In fact, Jewish activists say, they left the Geneva meetings with a sense that Israel’s fate at the Durban conference was sealed.

In a private meeting with Jewish groups in Geneva, U.N. Human Rights Commissioner Mary Robinson, under whose purview the conference falls, is said to have implied that she supports efforts to remove the harshest anti- Israeli and anti-Semitic language.

At the same time, Robinson — whom pro-Israel advocates long have accused of hostility toward the Jewish state — also indicated her belief that the Durban conference must address Israel’s treatment of Palestinians, even if that means spotlighting Israel at the conference.

“We tried to explain that in a conference about racism, to mention only one country implies that country is the worst offender in the world,” said Stacy Burdette, the Anti-Defamation League’s associate director of government affairs.

On the other hand, Jewish leaders across the board have praised the Bush administration for its “principled” stance.

With little sign of progress, Jewish groups like the ADL and American Jewish Committee say they would like to see Washington boycott the conference outright.

“There are principles involved, and we would like to see the administration stick to its principles,” said Isaacson, who will attend the conference.

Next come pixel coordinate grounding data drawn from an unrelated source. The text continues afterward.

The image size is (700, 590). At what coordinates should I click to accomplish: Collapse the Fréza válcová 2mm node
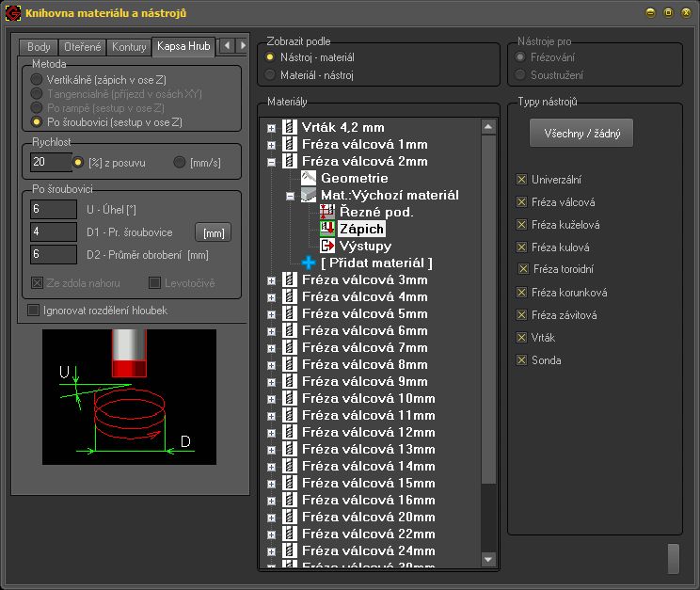(x=272, y=161)
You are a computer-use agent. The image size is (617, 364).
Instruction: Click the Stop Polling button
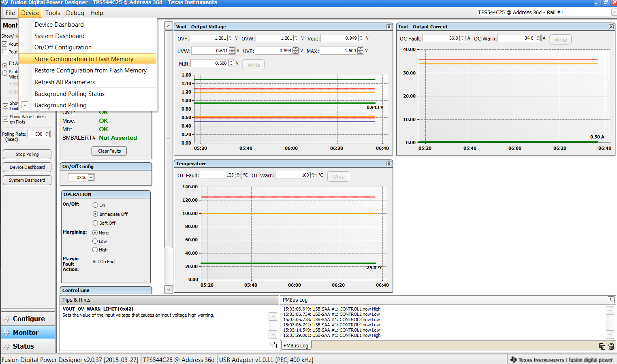27,154
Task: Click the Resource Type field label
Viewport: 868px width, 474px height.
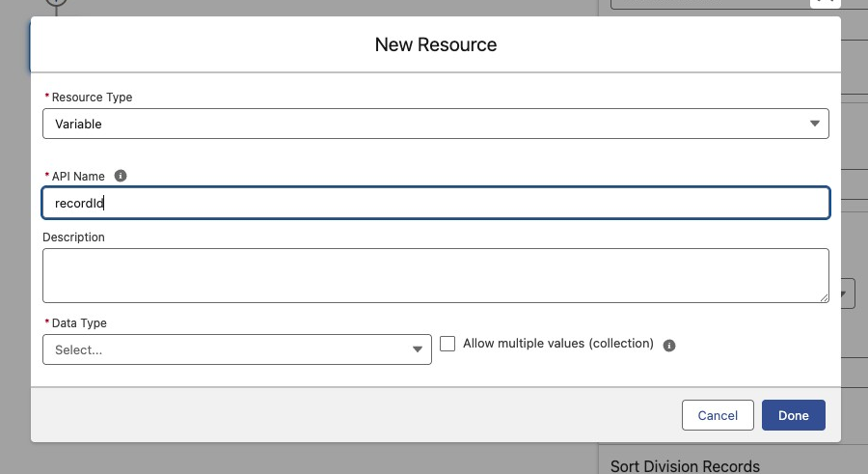Action: click(91, 98)
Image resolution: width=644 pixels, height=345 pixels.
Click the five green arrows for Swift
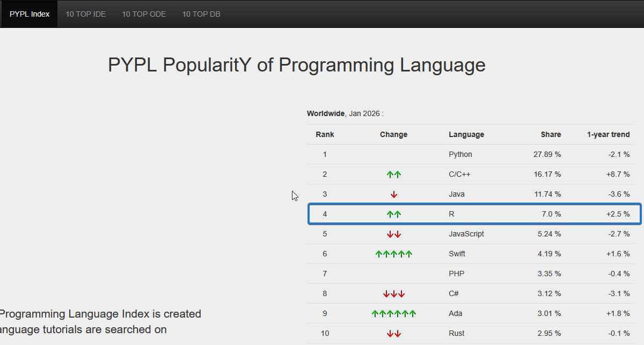(x=394, y=254)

If Powell does not attend, other Jewish groups, including the Religious Action Center, hope that Washington will send at least a lower-level delegation.

“You don’t want to legitimate what’s going on, but you also don’t want to leave the battlefield defenseless,” said Dina Siegal Vann, director for Latin America and U.N. affairs for B’nai B’rith International.

Vann said that if the conference is indeed hijacked by the Arab-Muslim bloc, the credibility of the United Nations will be at stake.

B’nai B’rith and others would want the American delegation to try to tone down the language. If it fails, they hope, the American delegation will either denounce the declaration, walk out in protest or both.

If Washington takes such a stand, the activists say, they hope other allies will follow suit.

Meanwhile, activists say they also are trying to ensure that “the Jews” not be blamed for destroying what was originally a well-intentioned conference on the need to eradicate racism.

To this end, their efforts include reiterating the reasons for Jewish opposition to the conference.

“It would be a tragedy if Powell couldn’t go, because we’d hoped he’d be able to attend it proudly,” Burdette said. “But we don’t think the conference organizers or the Arab members have left him any choice.”